There is little doubt that Israel has worked covertly in the past, along with the US, to perpetrate some of what the IDF Chief of Staff, Benny Ganz, making predictions about what might happen in 2012, reportedly described last week as "unnatural events". And not always in co-operation with the US. A new and apparently well-sourced report in Foreign Policy describes how, to the vexation of the Bush administration and US intelligence, Mossad agents using US passports posed as CIA operatives, mainly in London, and sought to recruit members of the Pakistani Sunni extremist organisation Jundallah during 2007-08 to carry out anti-regime operations inside Iran.

The assassination, whoever carried it out, was obviously aimed at delaying and harrying Iran's nuclear programme, but such killings certainly will not stop the programme or bring Iran to the negotiating table. And security officials think time is running out. They believe Iran will pass the technological threshold for producing nuclear weapons – the "point of no return" – later this year, and that they will be able to develop an actual weapon within two or three years.

Hence the raising of stakes by both sides. The hope is that, amid the brinkmanship, some diplomatic way through is found. In remarks made in an interview with The Weekend Australian and released on Friday night, Israel's Prime Minister, Benjamin Netanyahu, broke – for him – new ground by declaring that sanctions were actually working. "For the first time, I see Iran wobble under the sanctions that have been adopted and especially under the threat of strong sanctions on their central bank," he declared. "If these sanctions are coupled with a clear statement by the international community, led by the US, to act militarily to stop Iran if sanctions fail, Iran may consider not going through the pain. There's no point gritting your teeth if you're going to be stopped anyway."

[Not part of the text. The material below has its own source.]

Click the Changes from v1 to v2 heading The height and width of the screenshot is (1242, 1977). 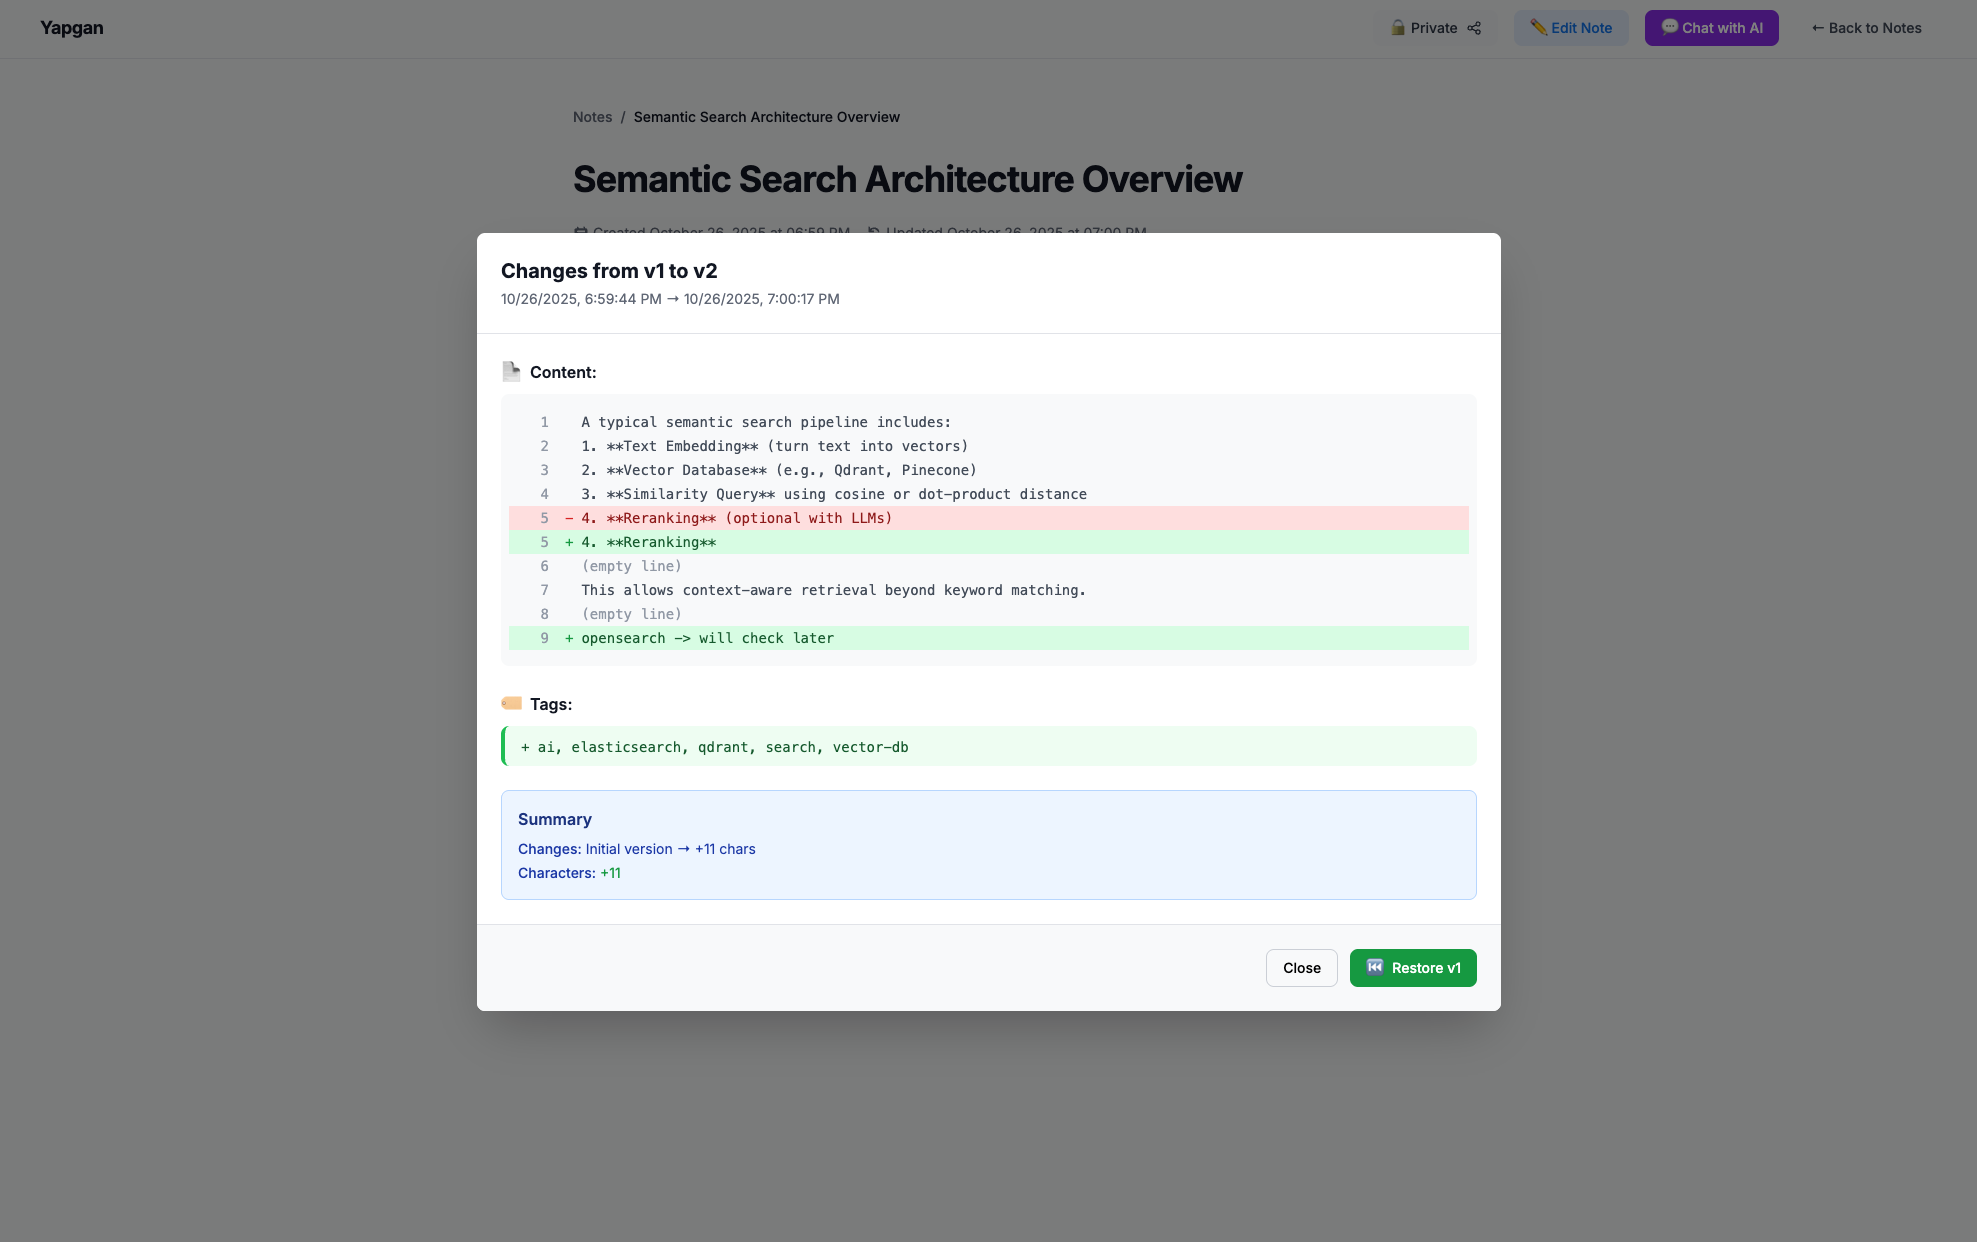[x=608, y=271]
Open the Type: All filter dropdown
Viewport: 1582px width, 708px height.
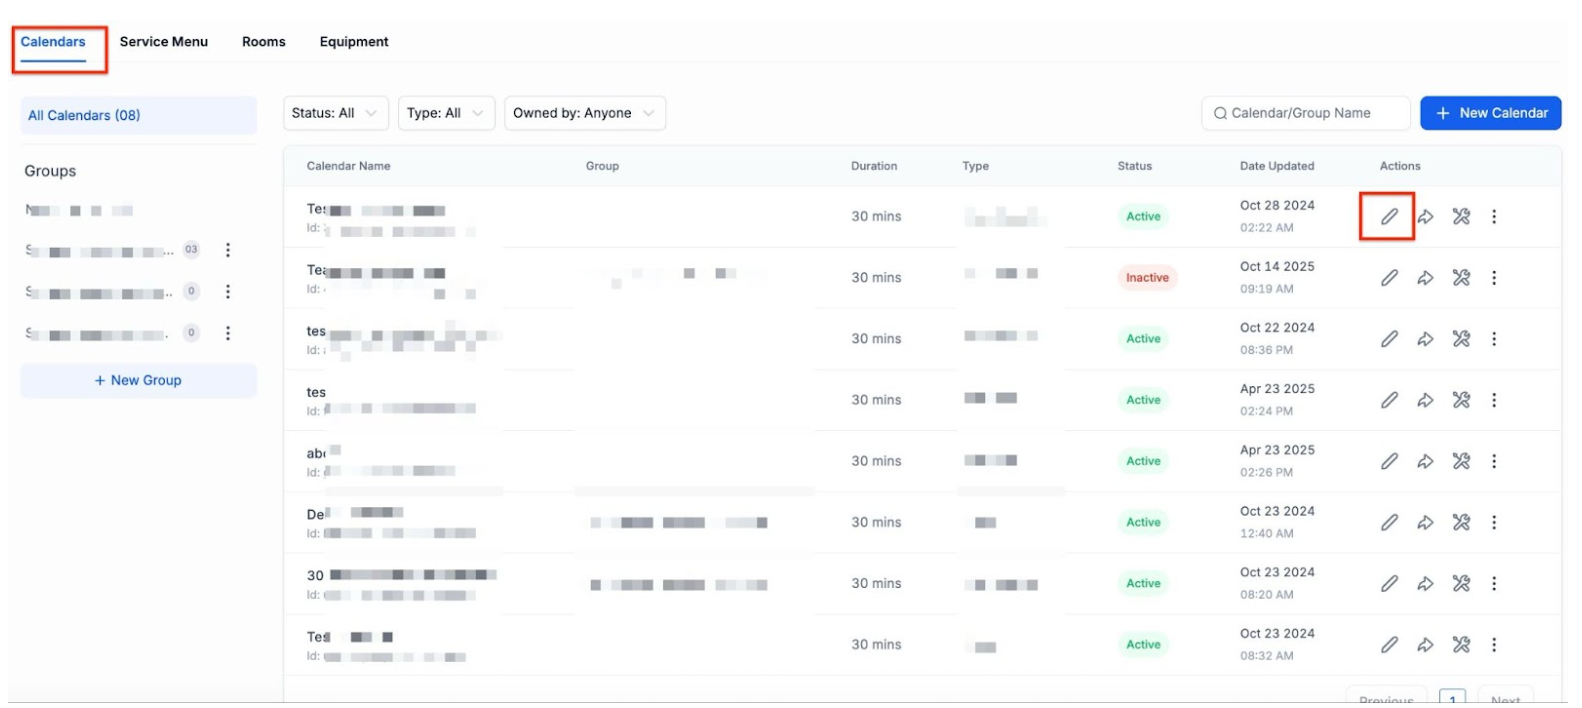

If nothing else, the interview implied that the Prime Minister believes that Israel's refusal to rule out a military strike has had, as he would see it, a positive impact on the international community's willingness to impose genuinely tough sanctions. The alternative to them working is not a good one. Sanctions, like covert operations, are not a mutually exclusive alternative to war, of course; indeed, they can exacerbate the tensions that then lead to war. But, for now, those wanting to avoid a conflagration in the Middle East have to hope that Mr Netanyahu's new, if cautious, expressions of faith in them are both genuine and sustained.